Nos últimos anos, a Playboy tem tentado se adaptar aos novos tempos, em que a objetificação sexual feminina não é mais vista com naturalidade. Agora, nos cargos de chefia, há homens gays e mulheres, normalmente jovens, uma mudança que só foi possível após a morte de Hefner, em 2017. Rachel Webber, chefe do marketing, declarou ao New York Times: “Nós conversamos muito sobre qual é o olhar da Playboy, e como faremos para diversificá-lo. É um pouco como estar numa aula de estudos de gênero.”

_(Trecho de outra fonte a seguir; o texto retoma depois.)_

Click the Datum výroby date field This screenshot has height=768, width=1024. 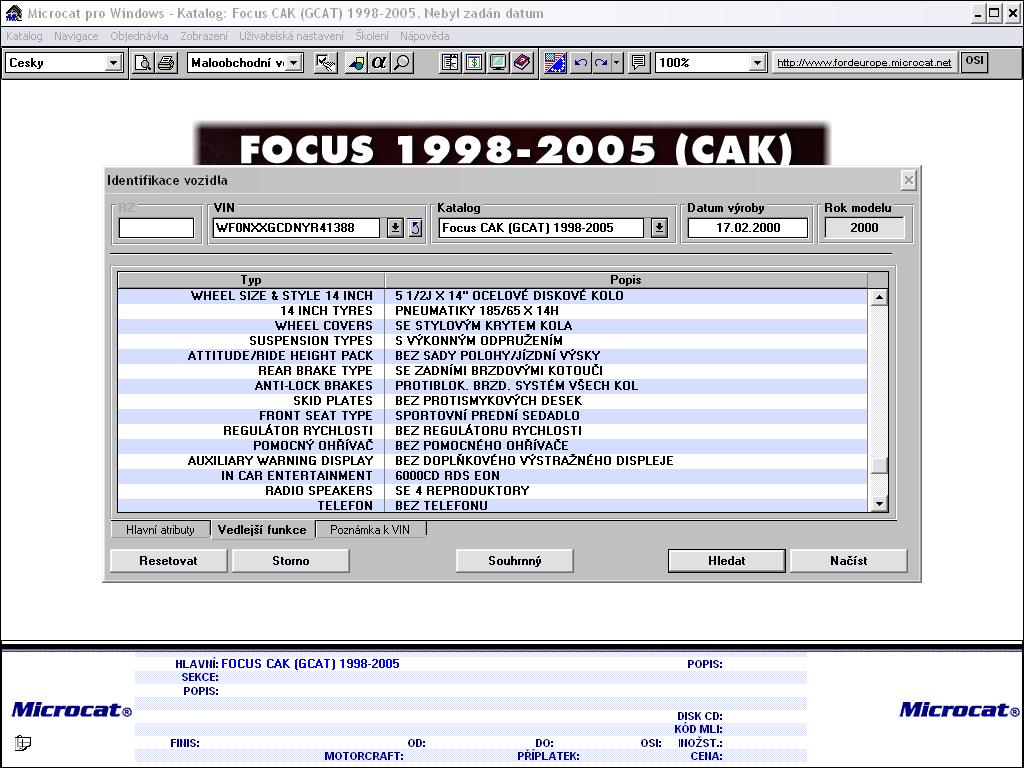coord(747,228)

Por décadas, a Playboy ditou qual seria o ideal feminino para seu público, masculino e heterossexual. Segundo Hugh Hefner: “A vizinha gata sem roupa” (“the girl next door with her clothes off”), um imaginário que nos seus anos iniciais navegava entre a inocência e a sexualidade. Segundo um artigo da New Yorker, a mulher Playboy teria “o rosto da Shirley Temple, o corpo da Jayne Mainsfield” – uma concepção um tanto problemática, uma vez que foram durante a infância os anos de fama da Shirley Temple.

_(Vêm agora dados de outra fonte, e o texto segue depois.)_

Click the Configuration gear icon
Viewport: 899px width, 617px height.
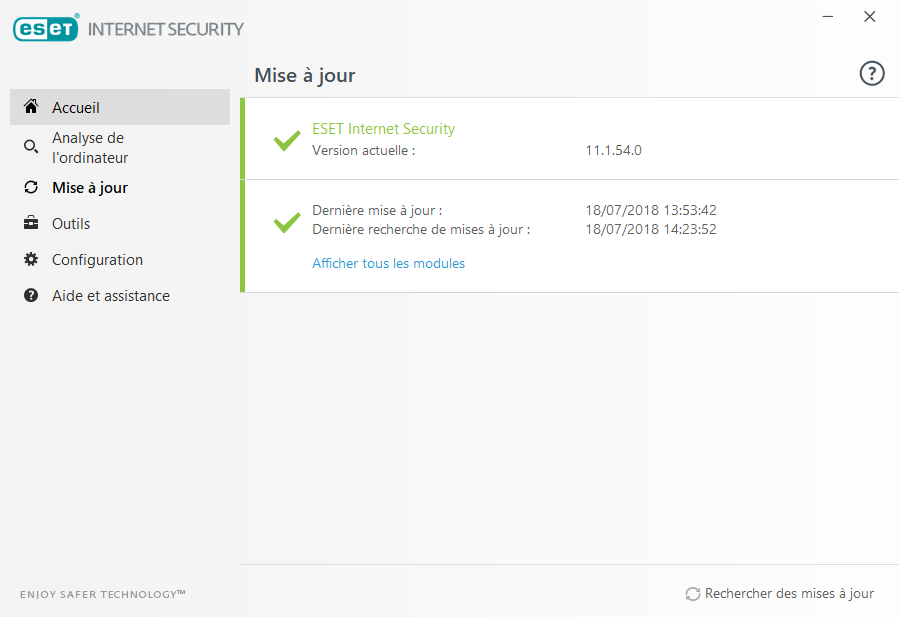31,260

Por um lado, Hefner e a Playboy sempre apoiaram de modo enfático valores progressistas, como legalização do aborto e direitos LGBT. Assim, é de certa forma natural que a publicação continue avançando ao repensar sua representação de mulheres e pessoas queer. Mas três quartos do seu público ainda é masculino e heterossexual nos Estados Unidos – segundo Rachel Webber, o objetivo é alcançar pelo menos 50% de leitoras mulheres. A grande pergunta é: como?!

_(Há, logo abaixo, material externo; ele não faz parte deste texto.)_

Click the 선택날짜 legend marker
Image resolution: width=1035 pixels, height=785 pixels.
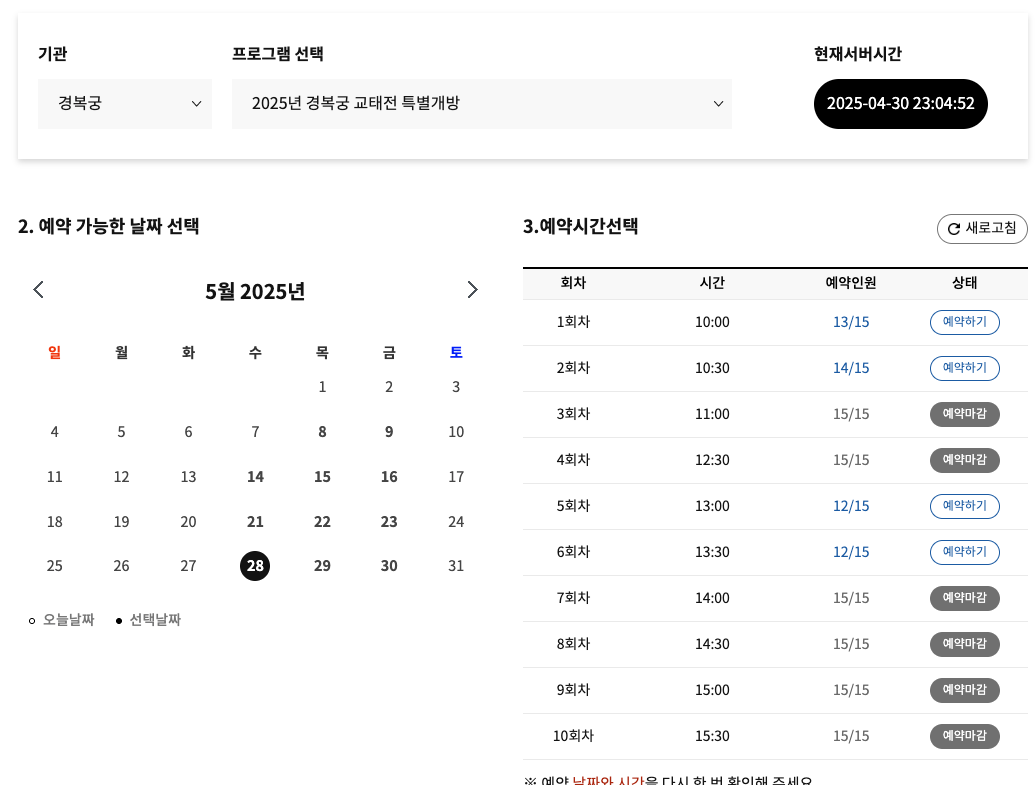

Bretman Rock é a última das decisões editoriais rumo esse possível novo público. Antes disso, a revista já havia deixado os anúncios publicitários de lado, e mudado seu projeto editorial, com papel de gramatura mais sofisticada, tornando-a mais próxima a um livro a se exibir na mesa de centro que escondida no armário do banheiro. “Queremos ser relevantes, e para isso devemos apelar para a igualdade de gêneros”, diz Rachel Webber na mesma entrevista. Mas a revista parece não saber exatamente como apelar para aqueles que estão fora do seu público tradicional. Para isso, seria preciso definir: como é o desejo daquele que não é o homem cisgênero e heterossexual?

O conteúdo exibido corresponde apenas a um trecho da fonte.